When you visit my TDL Peeps page, you’ll see a gallery of photos of our awesome volunteers.  What do they do?   You name it!  No matter how small or how enormous the job is, if you want to volunteer for your local shelter, pound, or rescue, you can!  Even if you want to volunteer for a rescue that is far from you, with the internet at your fingertips, there’s nothing you can’t do!
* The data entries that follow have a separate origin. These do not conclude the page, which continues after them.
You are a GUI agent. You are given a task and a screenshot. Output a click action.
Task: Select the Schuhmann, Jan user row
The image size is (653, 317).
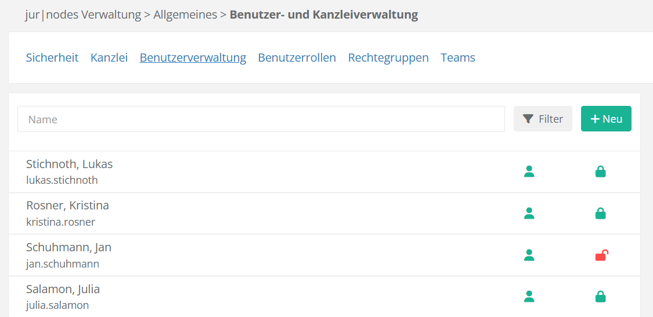point(69,248)
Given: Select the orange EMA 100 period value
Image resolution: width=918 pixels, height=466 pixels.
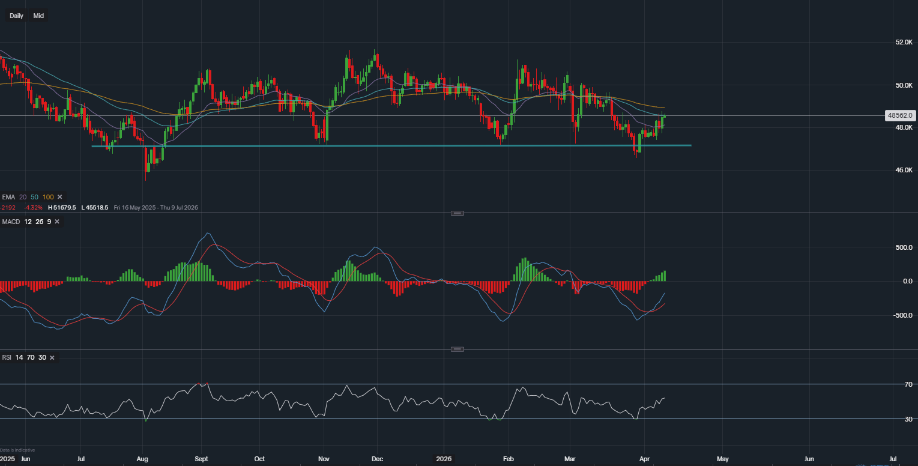Looking at the screenshot, I should pyautogui.click(x=48, y=197).
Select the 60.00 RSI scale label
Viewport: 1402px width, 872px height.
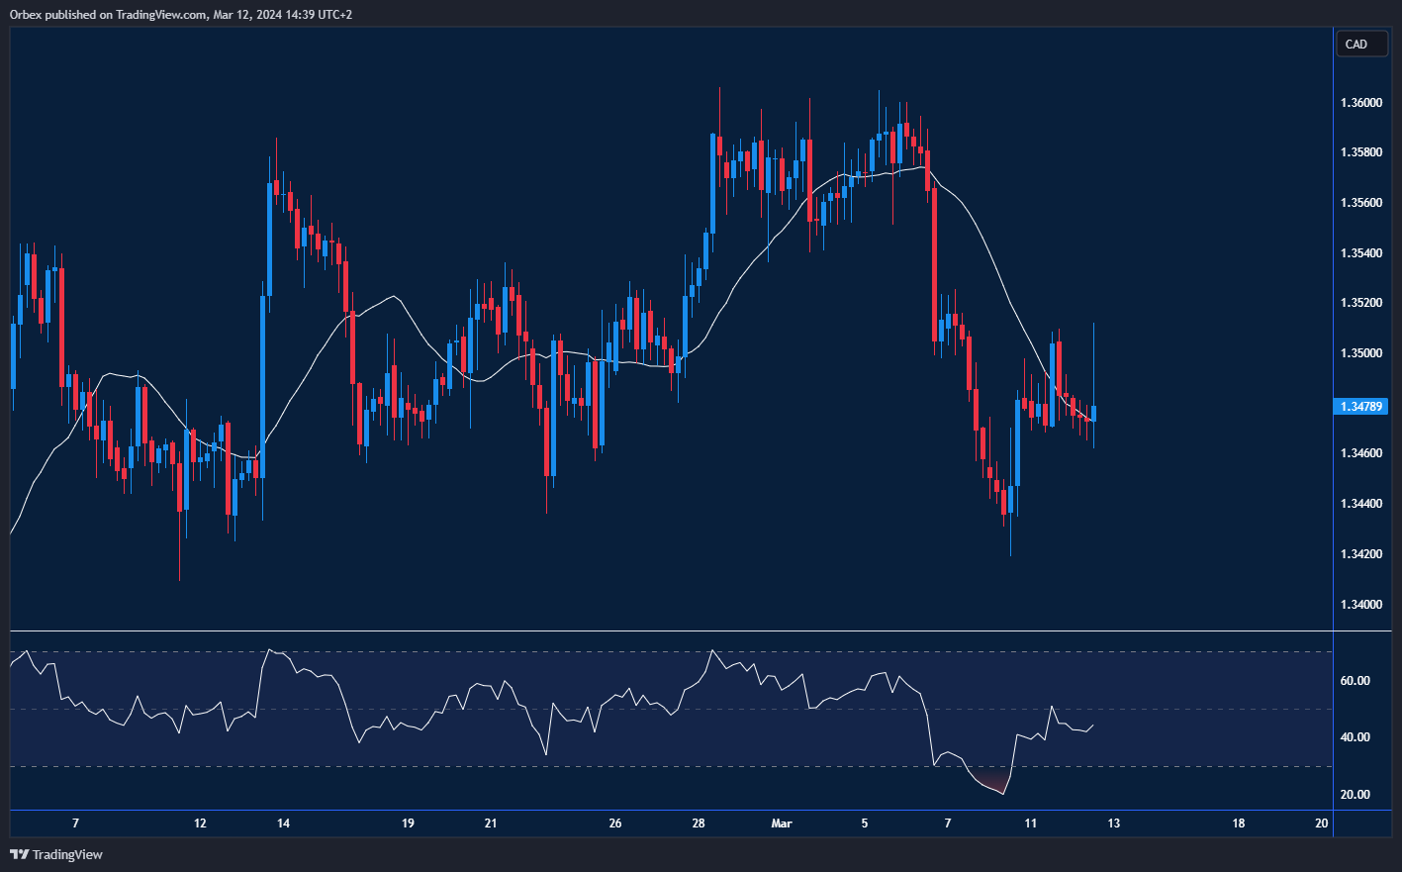click(1355, 681)
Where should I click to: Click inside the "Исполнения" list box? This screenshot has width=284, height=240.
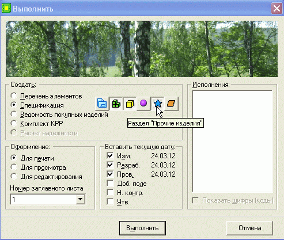[232, 141]
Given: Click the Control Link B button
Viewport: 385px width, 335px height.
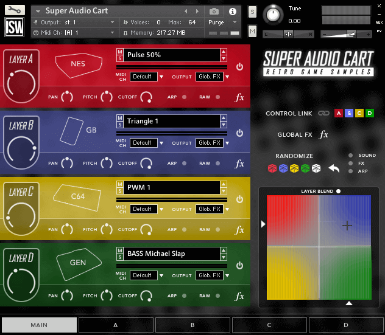Looking at the screenshot, I should click(349, 113).
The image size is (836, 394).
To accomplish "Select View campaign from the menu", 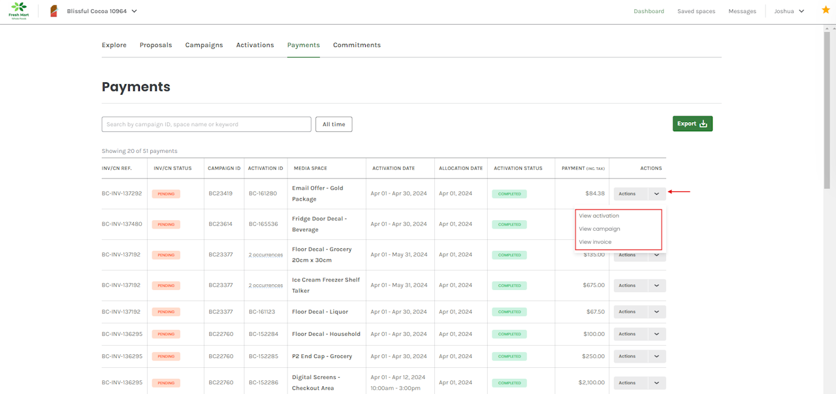I will click(x=600, y=229).
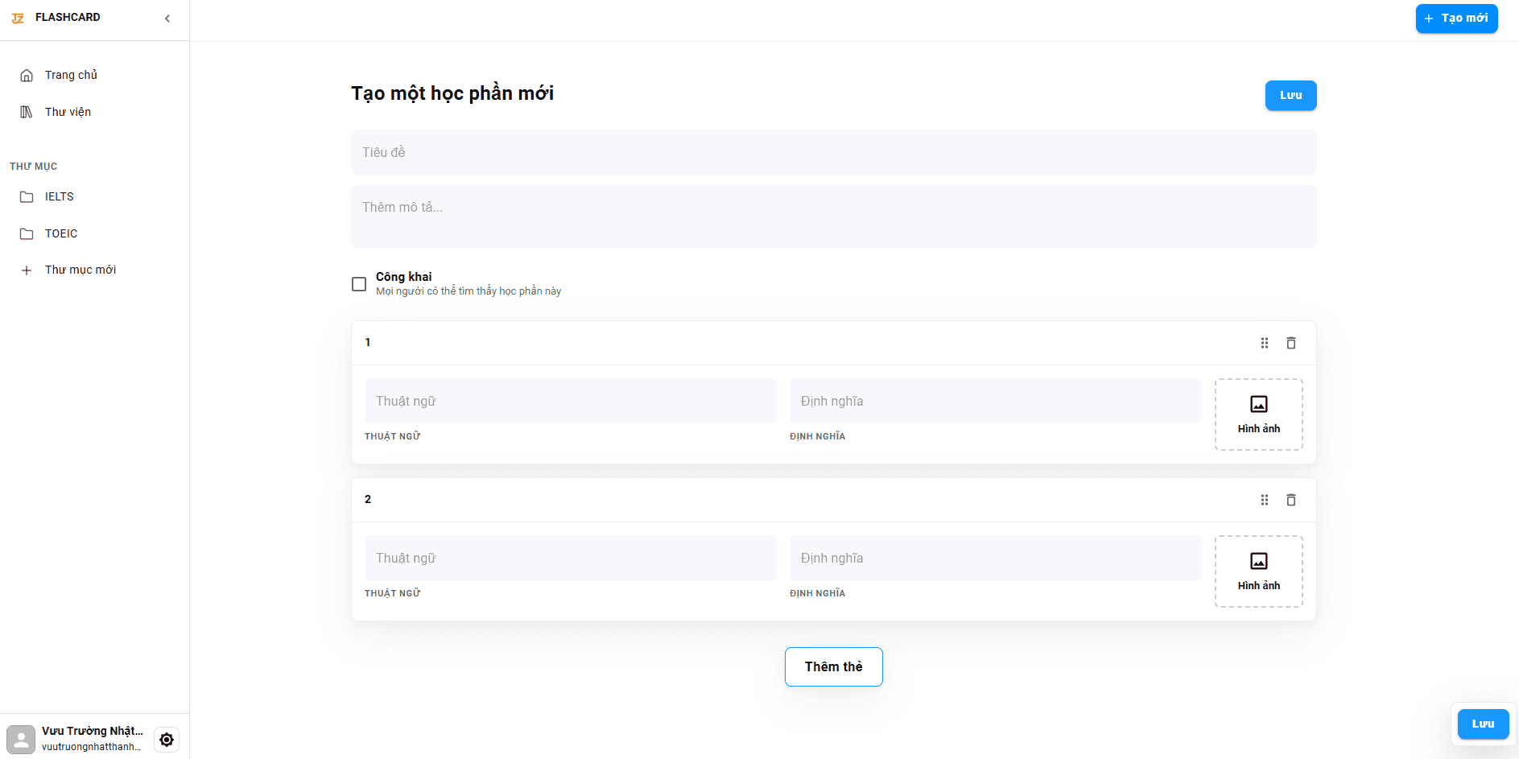
Task: Click the Thêm thẻ button
Action: point(833,666)
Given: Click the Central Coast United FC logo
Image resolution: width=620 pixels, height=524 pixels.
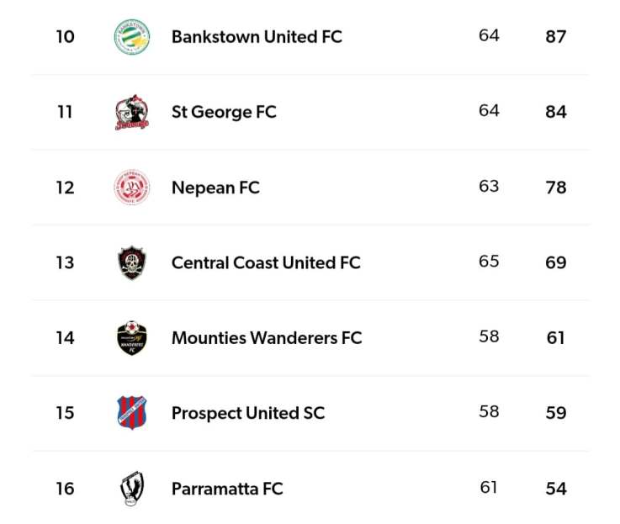Looking at the screenshot, I should pyautogui.click(x=132, y=262).
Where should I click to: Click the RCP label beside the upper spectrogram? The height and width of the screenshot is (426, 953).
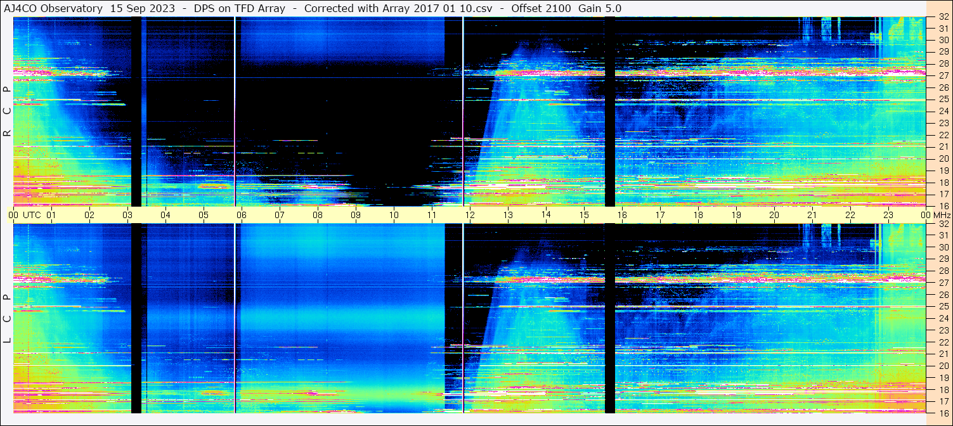click(x=7, y=111)
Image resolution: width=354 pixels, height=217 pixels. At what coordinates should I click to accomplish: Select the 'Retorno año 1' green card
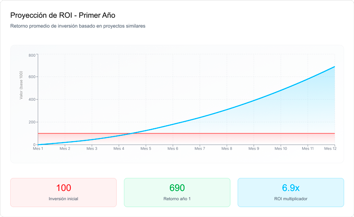click(177, 192)
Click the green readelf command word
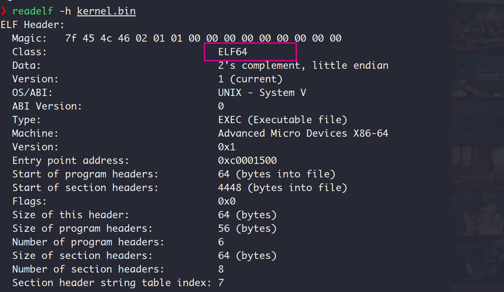This screenshot has height=292, width=504. tap(33, 11)
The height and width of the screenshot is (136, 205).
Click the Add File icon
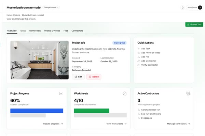pyautogui.click(x=139, y=56)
Supporting your Favorite Rescue, let me count the ways:


Several months ago, Anita’s vet, Dr. Elliot Stetzer with Central Animal Hospital decided he was going to switch products, and had a case of unwanted flea preventative!  Anita snatched it for us!  Thank you Anita!

Andrea Rigler’s friend, Maren Jensen of Keegan’s Corner donated gorgeous custom-made collars, and let me tell you, they are stunning!  Thank you Maren!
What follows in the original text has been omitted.